== Supplied records
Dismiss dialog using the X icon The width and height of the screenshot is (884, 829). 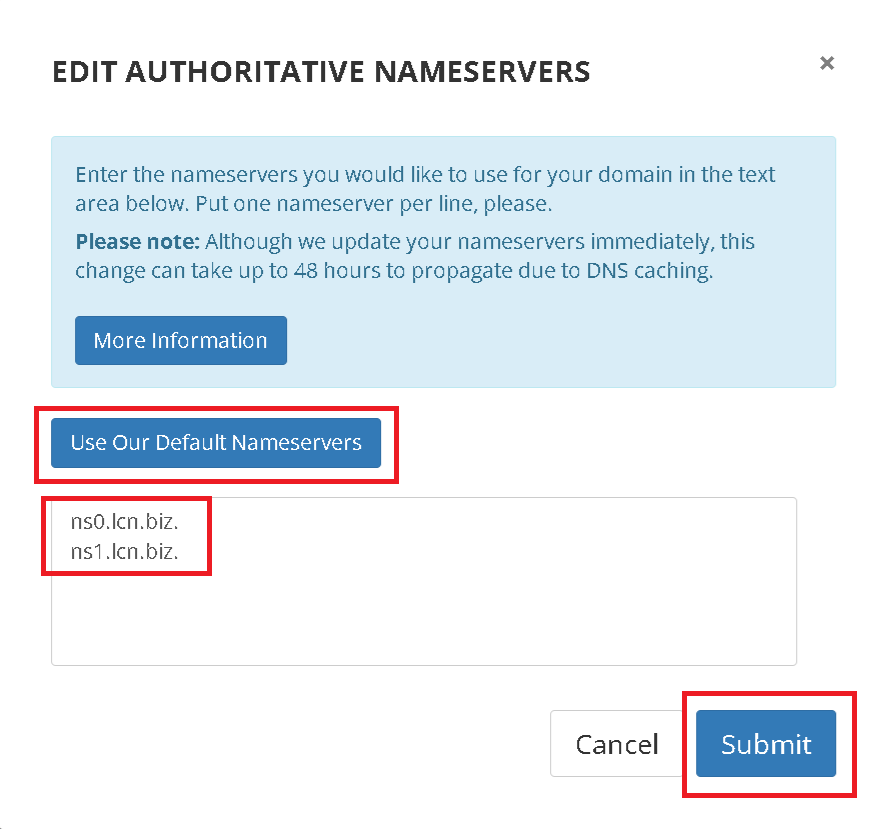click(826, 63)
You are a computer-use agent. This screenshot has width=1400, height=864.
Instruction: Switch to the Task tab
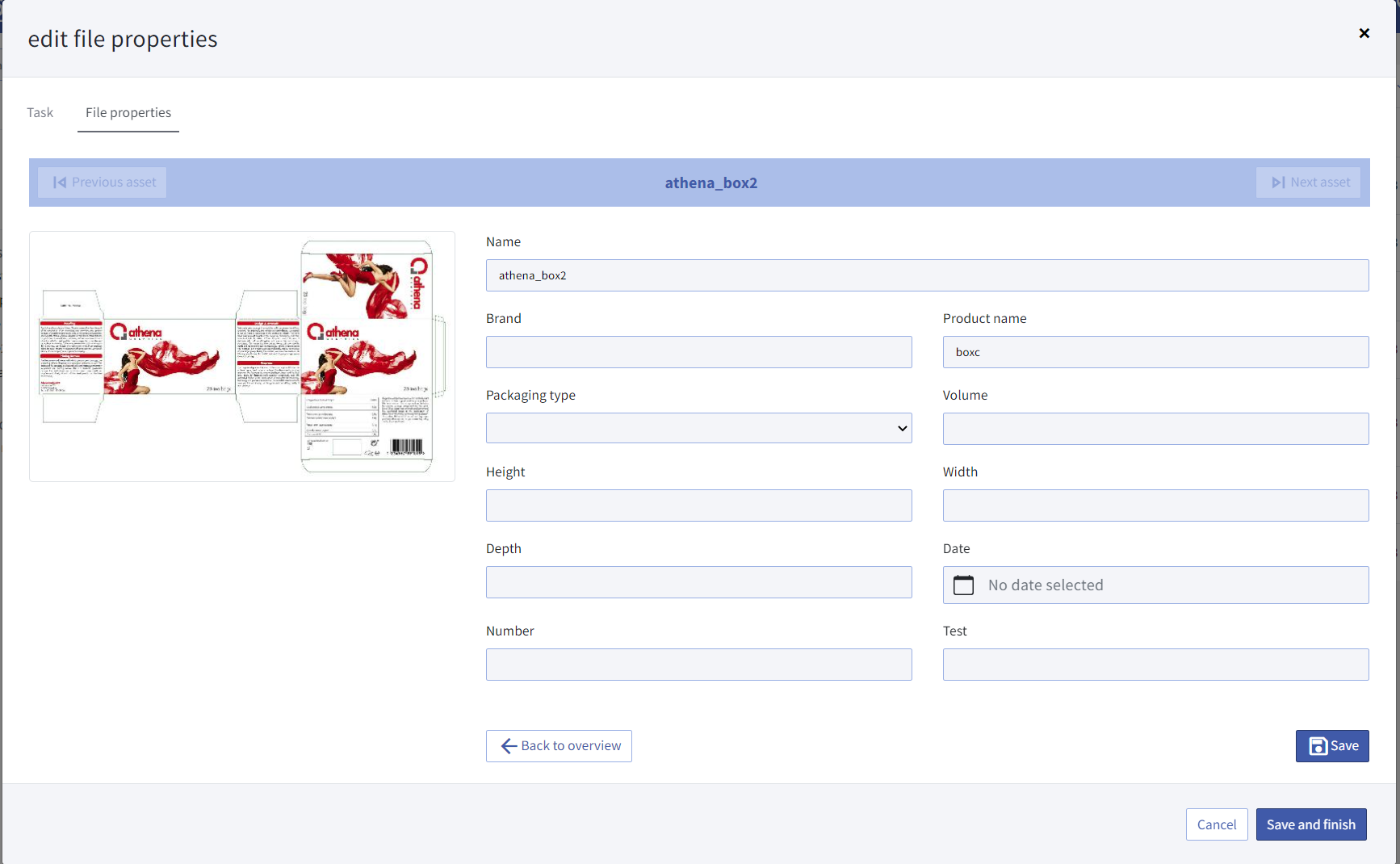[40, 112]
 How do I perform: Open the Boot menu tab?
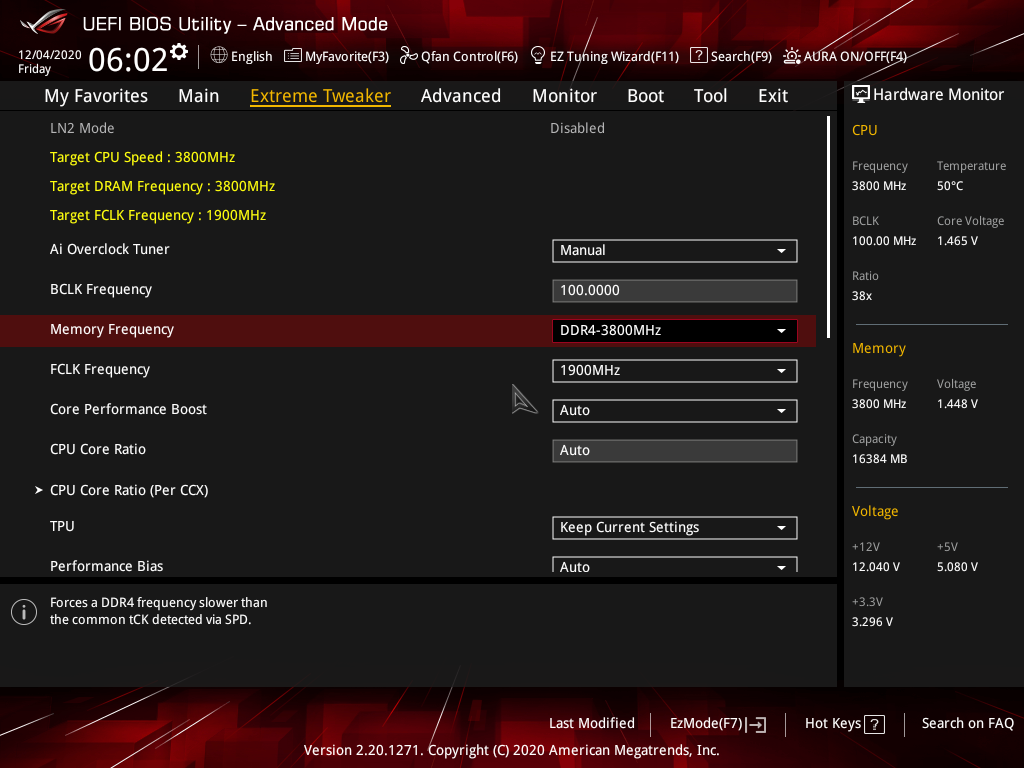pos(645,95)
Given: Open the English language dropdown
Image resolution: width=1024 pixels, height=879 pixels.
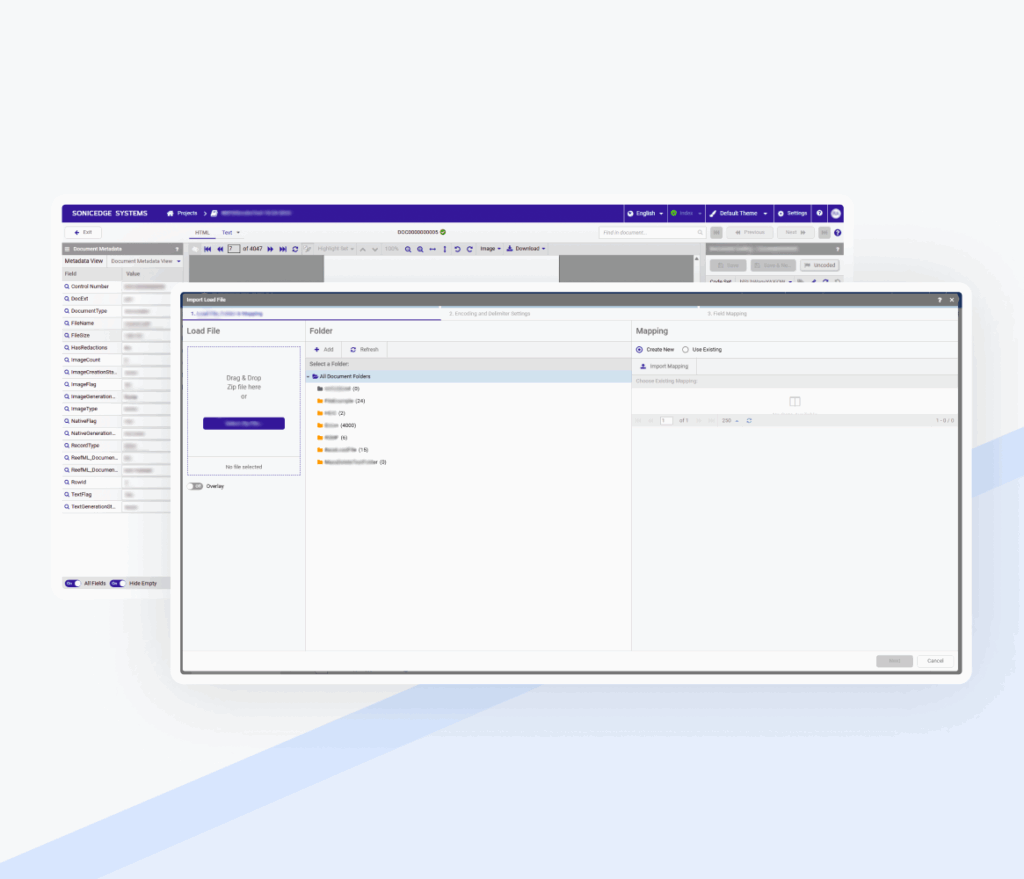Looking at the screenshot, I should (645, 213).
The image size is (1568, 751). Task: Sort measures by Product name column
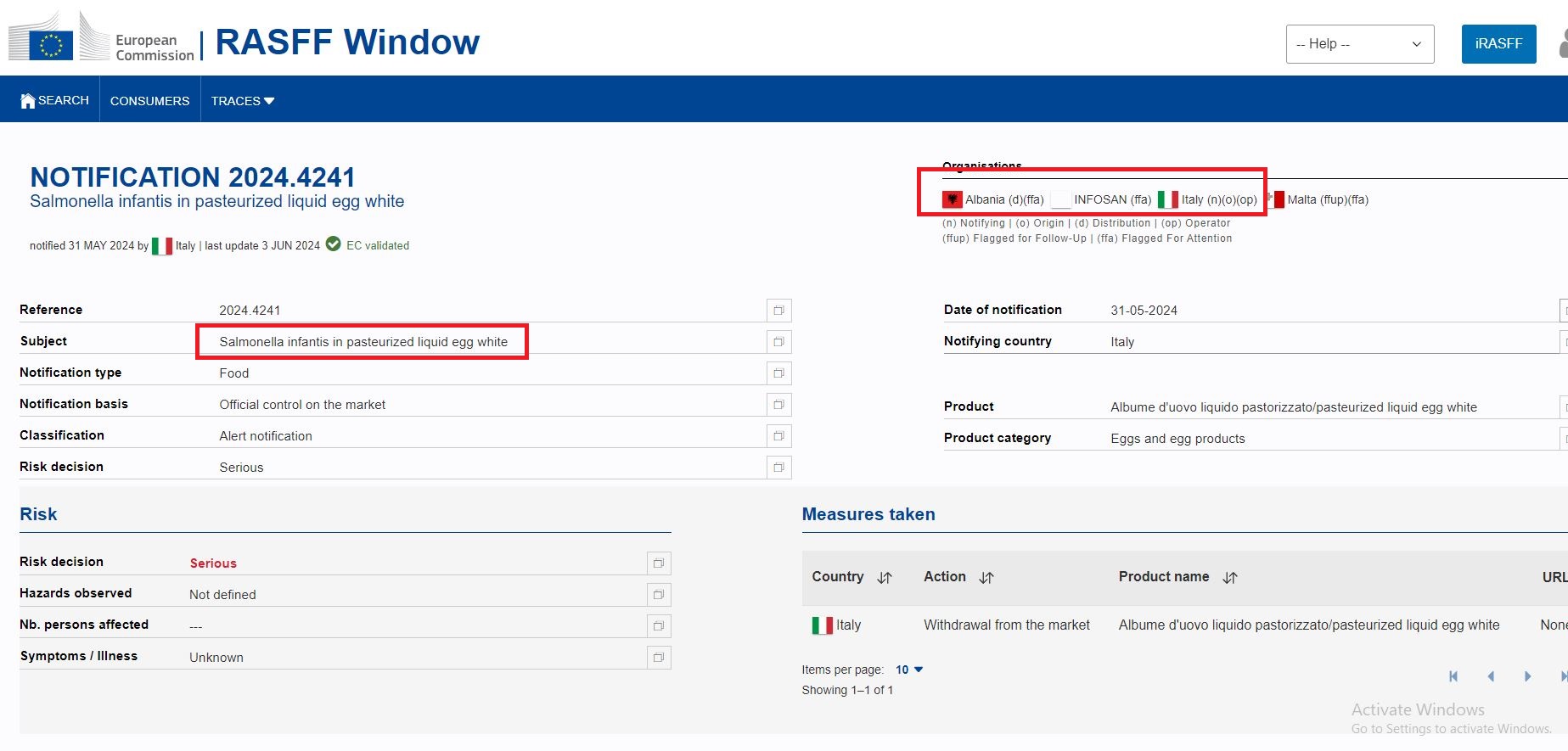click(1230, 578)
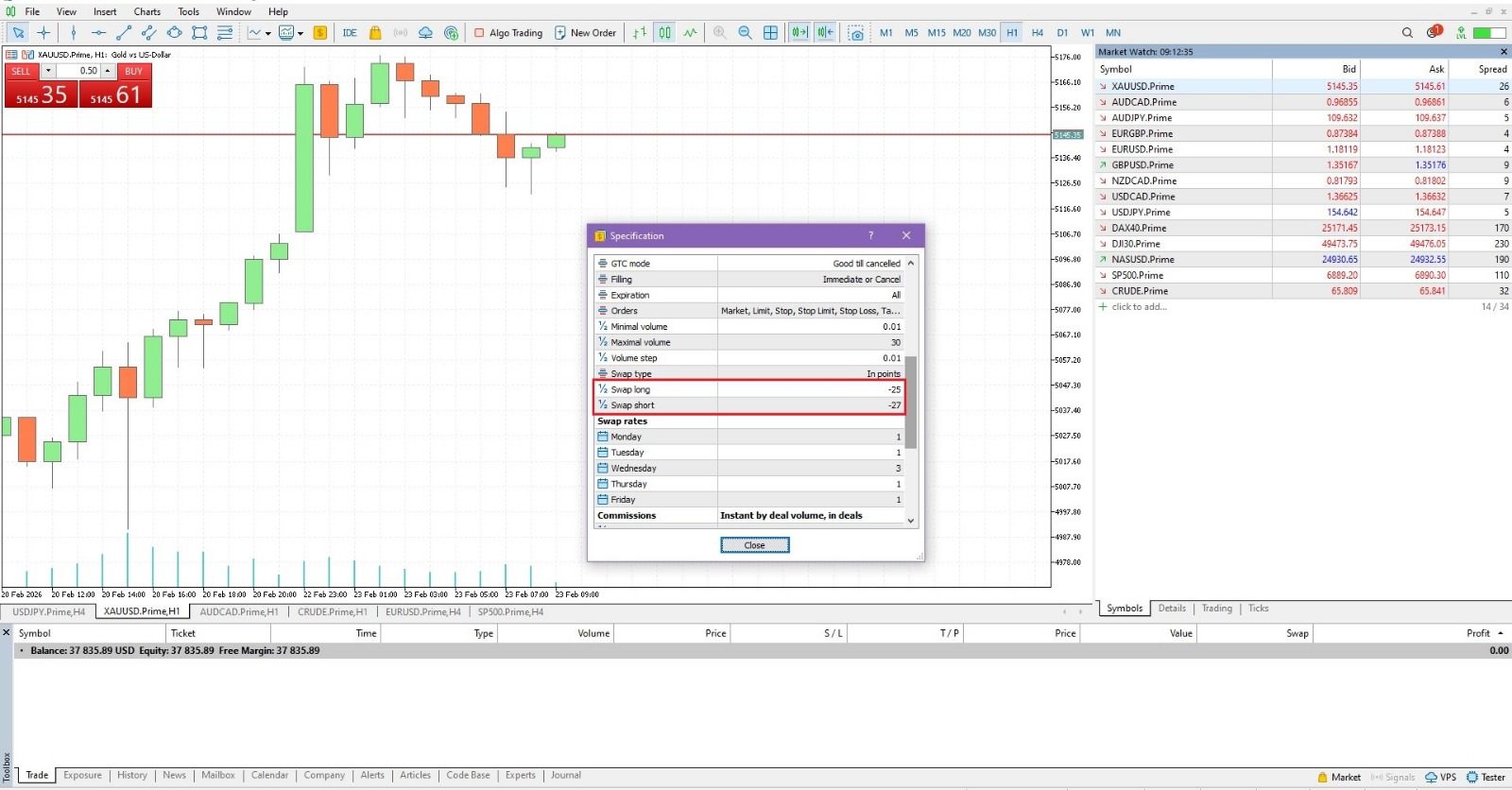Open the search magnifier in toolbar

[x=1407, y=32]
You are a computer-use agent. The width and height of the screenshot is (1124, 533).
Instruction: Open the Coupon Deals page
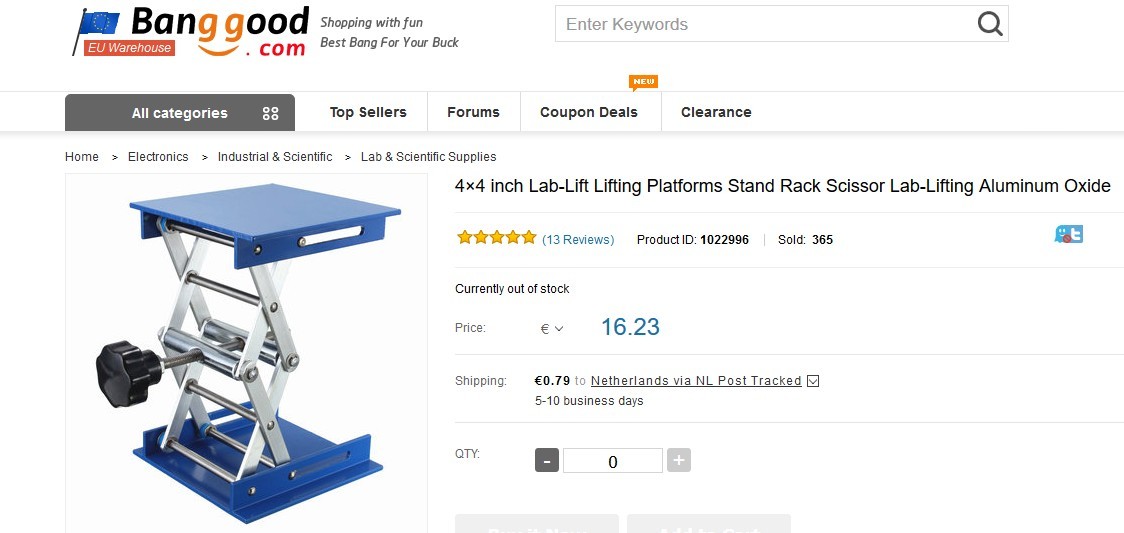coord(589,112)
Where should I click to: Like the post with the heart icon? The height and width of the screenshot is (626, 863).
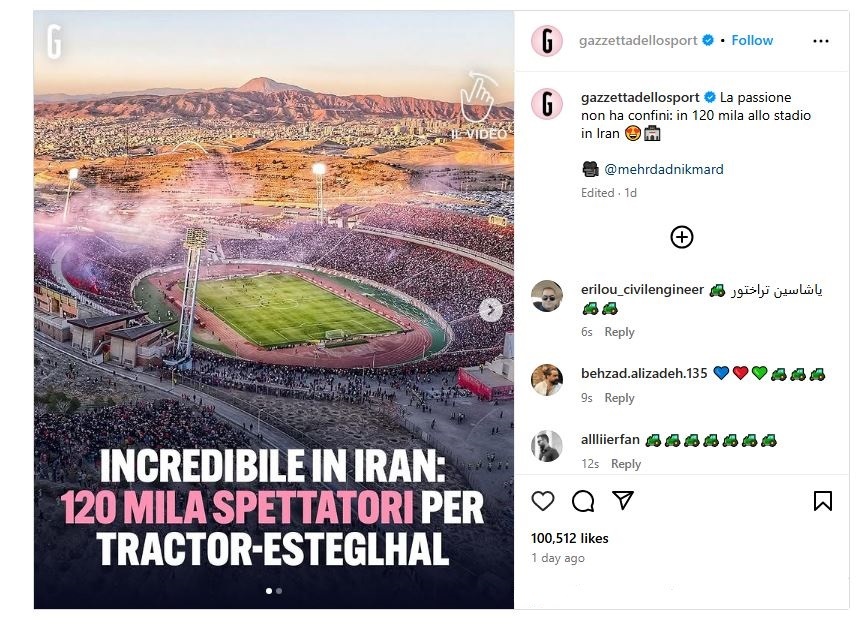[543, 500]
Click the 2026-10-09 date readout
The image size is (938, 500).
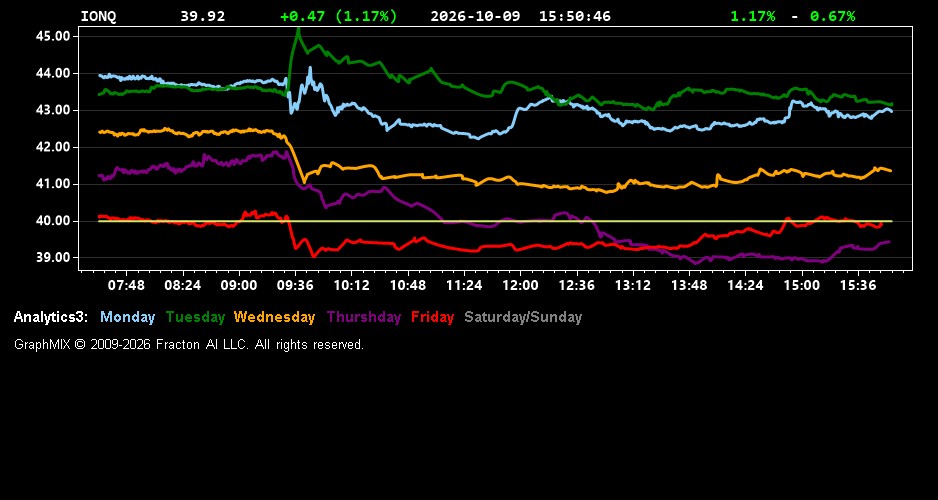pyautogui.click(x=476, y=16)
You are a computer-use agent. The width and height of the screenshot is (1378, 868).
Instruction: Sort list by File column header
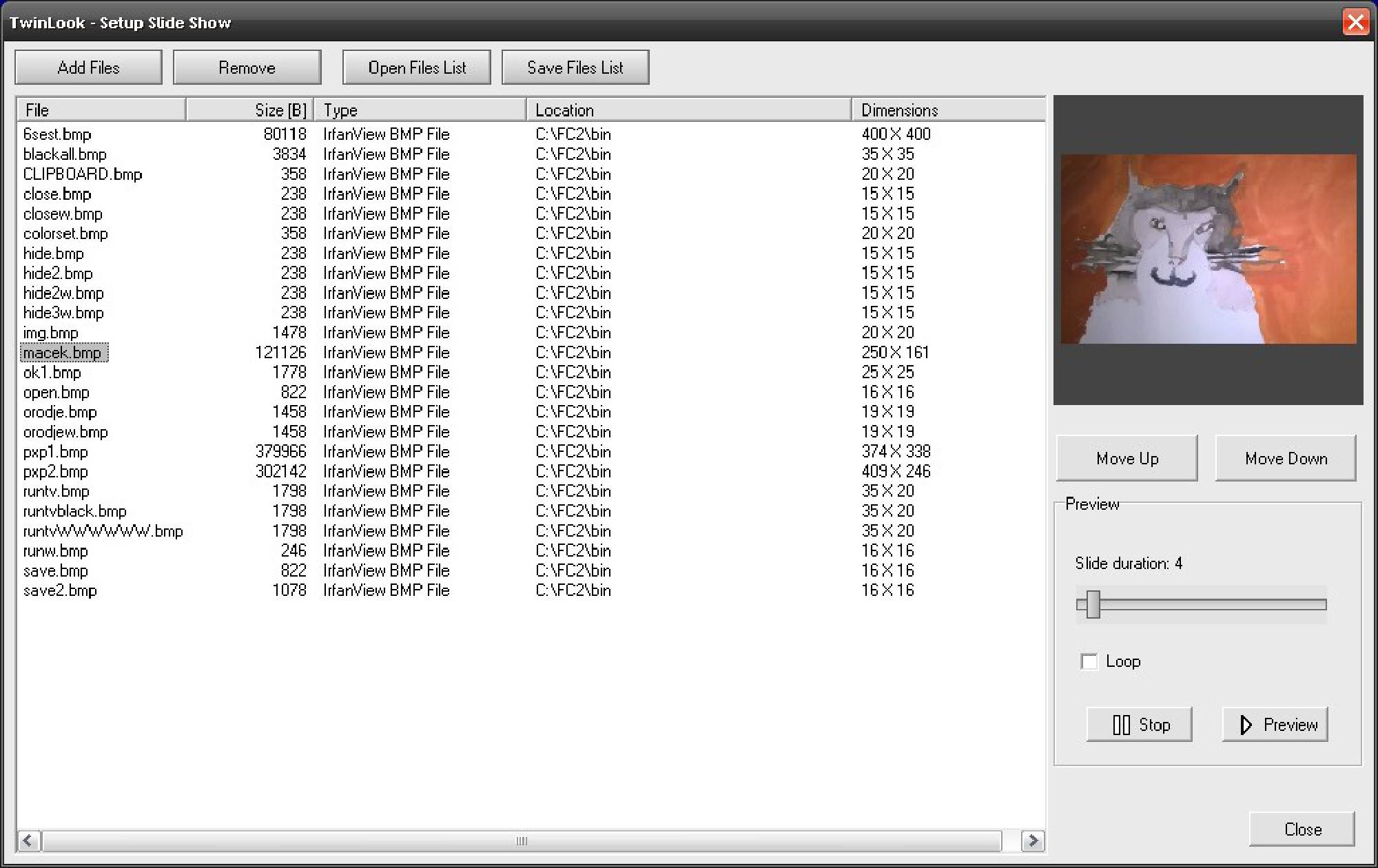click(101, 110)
====
▶ _Instructions to follow_
Lay out the material from the line holding "How do I perform: Open the Boot menu tab?" through the end of the material, inclusive, as a Markdown table with the columns Row and Line, one numbered row per line and no rows for blank lines. Leave the pictures out.

▶ _Response to this task_
| Row | Line |
|---|---|
| 1 |  How do I perform: Open the Boot menu tab? |
| 2 | pos(645,95) |
| 3 | Given: Open the English language dropdown |
| 4 | Image resolution: width=1024 pixels, height=879 pixels. |
| 5 | Looking at the screenshot, I should (645, 213). |
| 6 | The image size is (1568, 751). Task: Sort measures by Product name column |
| 7 | click(1230, 578) |
| 8 | Open the search magnifier in toolbar |
| 9 | [x=1407, y=32] |
| 10 | You are a computer-use agent. The width and height of the screenshot is (1124, 533). |
| 11 | Instruction: Open the Coupon Deals page |
| 12 | coord(589,112) |
| 13 | Where should I click to: Like the post with the heart icon? The height and width of the screenshot is (626, 863). |
| 14 | [543, 500] |
| 15 | Click the 2026-10-09 date readout |
| 16 | The image size is (938, 500). |
| 17 | pyautogui.click(x=476, y=16) |
| 18 | You are a computer-use agent. The width and height of the screenshot is (1378, 868). |
| 19 | Instruction: Sort list by File column header |
| 20 | click(101, 110) |